The past few weeks have been rough on me! I have just felt a little down and out, and I dont know why!!? I have been so grumpy and edgy! I feel myself go from 1 to angry over small things and I wonder why? I have been feeling constantly overwhelmed and upset and it makes me sad!
I snap at the boys and scare myself! I can see how I react in their faces and then I just want to be different! I know I DONT want the be that kind of Mom! I want to respond quietly and sweetly I want to brush of the everyday messes and just be able to relax and play with them... but for some reason lately I cant!!! And my heart slows down and I just ache because I DONT WANT TO BE THIS GIRL!
Today was another bad day, the kids made too many messes and fought too much and at nap time they just screamed and beat on each other! The first time I went in I threatened them with no more juice and raised my voice!
As I sat down I remembered a blog Amber recommended I read for a little pick me up and this sweet girl I dont even know softened my heart and helped me hear what the spirit was trying to tell me!

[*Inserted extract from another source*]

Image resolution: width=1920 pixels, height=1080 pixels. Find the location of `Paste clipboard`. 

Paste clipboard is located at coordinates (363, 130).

At that moment the boys started crying and I could tell someone hurt someone else! I went in softly and asked Spencer to come sit next to me and Cooper (who was the victim THIS time) I told him I wanted to be a better mommy and told him I needed Heavenly Fathers help! So we said a prayer together!
Cooper wiggled and I cried and asked Heavenly Father to help me answer with tenderness instead of harshness to laugh and play instead of correct and scold! I asked for extra strength to think before I respond so we could be a happier family!
When I closed the prayer and opened my wet eyes I saw my two beautiful boys and felt such clarity and peace! I knew that if I just took some time to ask for the extra help I needed I COULD be more of the kind of MOM I want to be and my BEAUTIFUL boys DESERVE! I dont have to wonder how, I KNOW that I can get all the extra strength I need if I only turn to my Brother and ASK!
So in the moments of frustration that are SURE to come (before I even finish this post, I'm sure!!) I am going to try and just ask for help as I approach a intense situation! And hopefully my kinder attitude will rub off on them!! AND if not well I'll know where to turn....
So thank you to Amber and this sweet girl who opened her heart and testimony; you were the instruments in His hands to show me that He knows me and is ready to help me!!